23 September 2015

Why E-Books May Fail

Dear E-book Advocates and Software Developers:

There have been a couple of news items recently about a levelling-off in e-book sales. This is not at all surprising; anyone who believes that sales growth of anything is a steady onwards and upwards with no spikes, no discontinuities, and nothing unpredictable is probably an MBA who believes that the long-tail theory makes either mathematical or real-world sense. Admittedly, there are too damned many of you.

But I've been fighting with my phone this morning, after being forced to uninstall my formerly favored e-book reader — an entirely passive function that has become untenable due to an "update." It's been an adventure finding a replacement...

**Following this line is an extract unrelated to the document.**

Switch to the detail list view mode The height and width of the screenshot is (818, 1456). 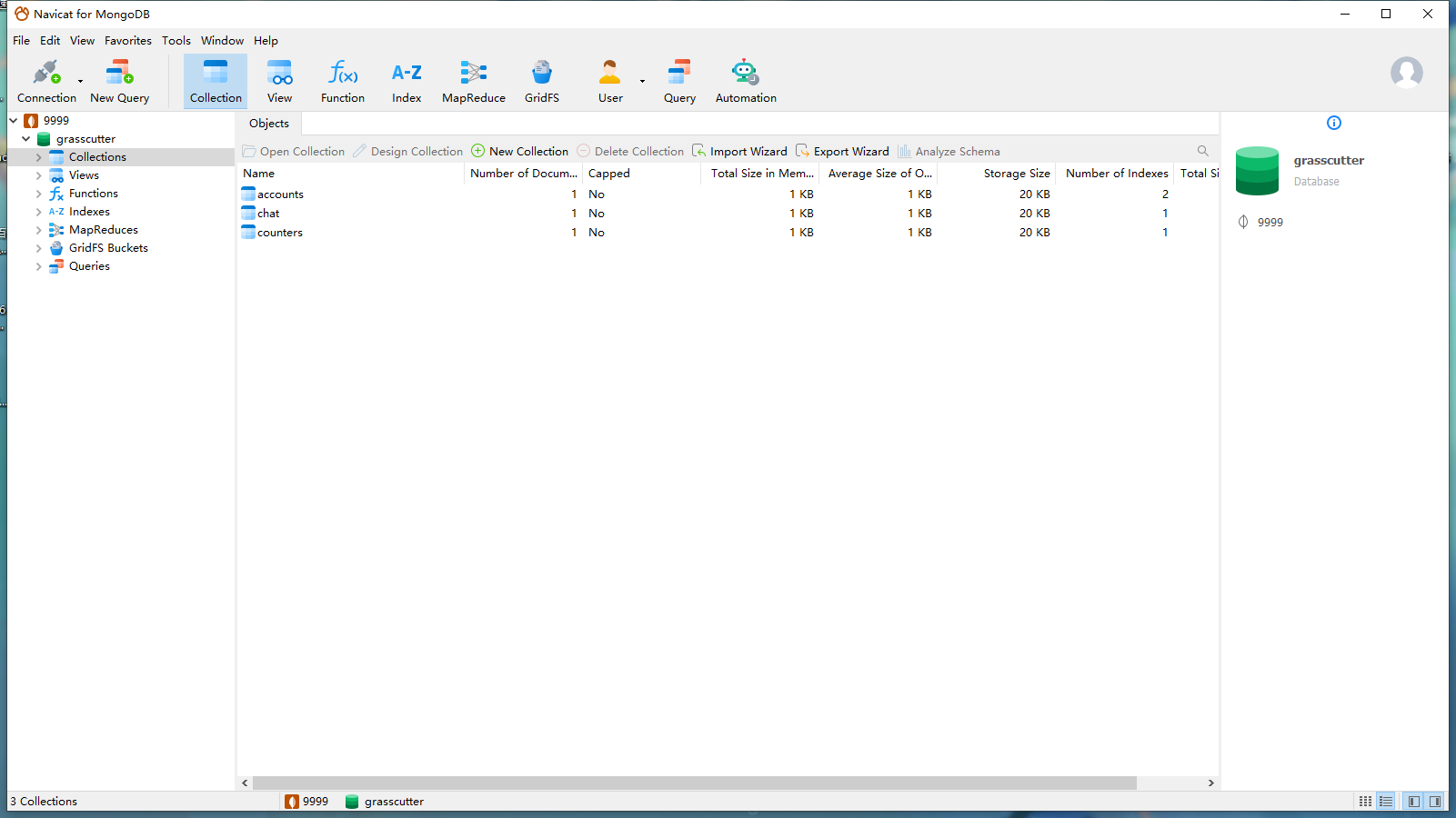(1385, 802)
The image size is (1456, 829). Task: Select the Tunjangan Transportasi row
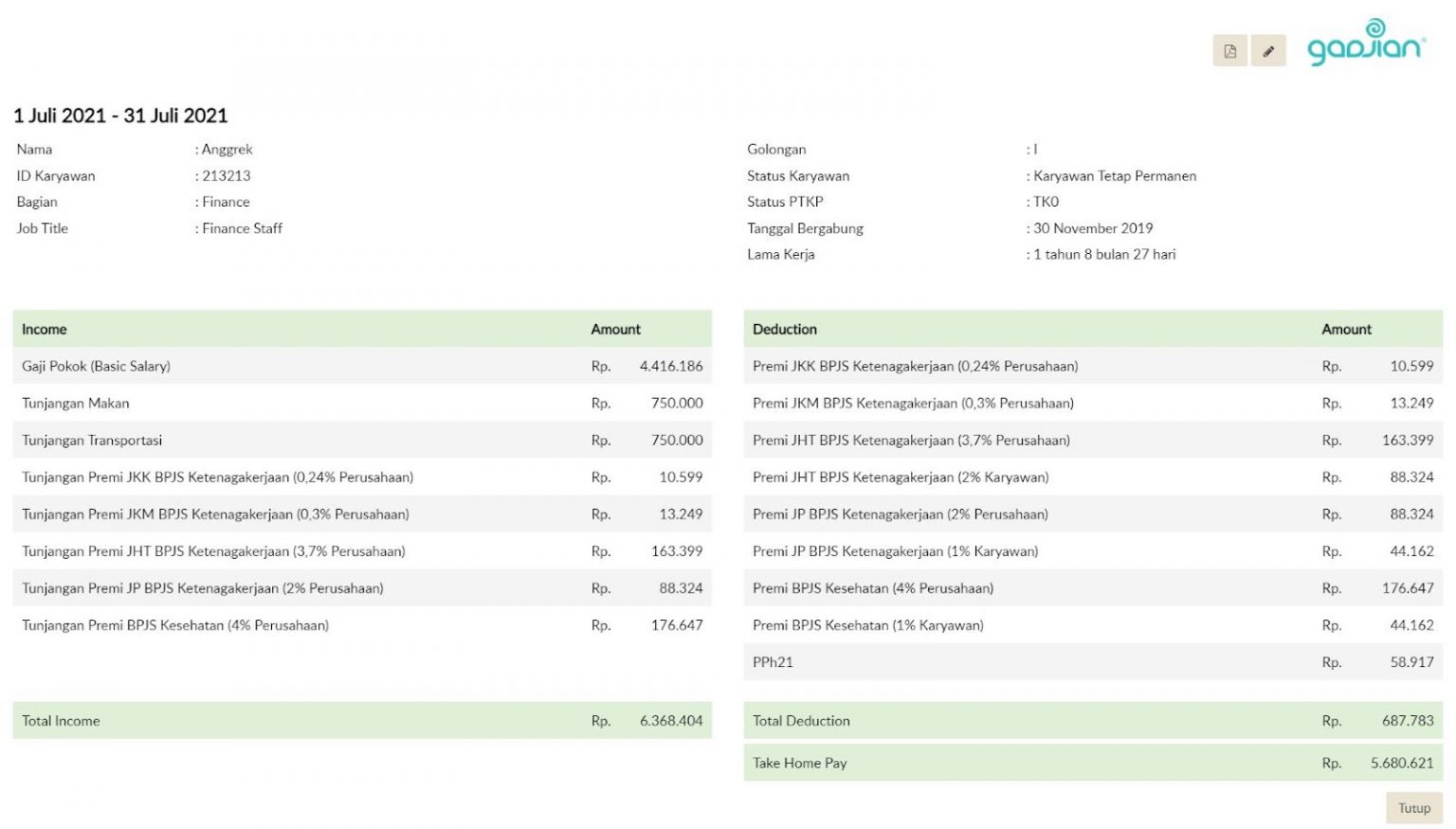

  • You do not get to steal my bandwidth and battery life with your bloody advertisements. Period. Not when you've changed your formerly ad-free program with no notice with a mandatory "upgrade." Not when you claim in your sales literature to be fully in-app-purchase supported (which, since I don't purchase on the phone for other security reasons, is a matter of choice). Not when, in the online store, you do not acknowledge that you're ad-supported (that's six install/uninstall cycles for four different programs this morning alone).
  • You do not need my device and application history to passively read an on-storage-card passive file.
  • You do not need to know my wi-fi connection status to passively read an on-storage-card passive file.
  • You do not get to force me to synchonize my library to the cloud — and most especially not to your proprietary cloud where I may never have any idea that you've used my library as pirating source material (among the lesser of the potential problems).
  • You do not get to force me to put all of my files into the hierarchy and organization that you prefer, and refuse to read from offline storage (the SD card) despite stating that you can and do.
  • You do not get to monitor what I'm reading, when, where, how quickly, or anything else when I'm reading from a passive file on offline storage. If I choose to read on the web or in an e-store, that's still annoying; it's not allowed in my own library.
  • You do not own my bloody devices or library or reading habits or anything else.

If you really, really want to become the fashion industry — with its expectation that I'm not just their customer, but their bloody billboard for their bloody brandnames and logos — I suppose I can't stop you. But I don't have to follow you; it looks like I'll be coding a replacement this afternoon...

You've got a lot to atone for today.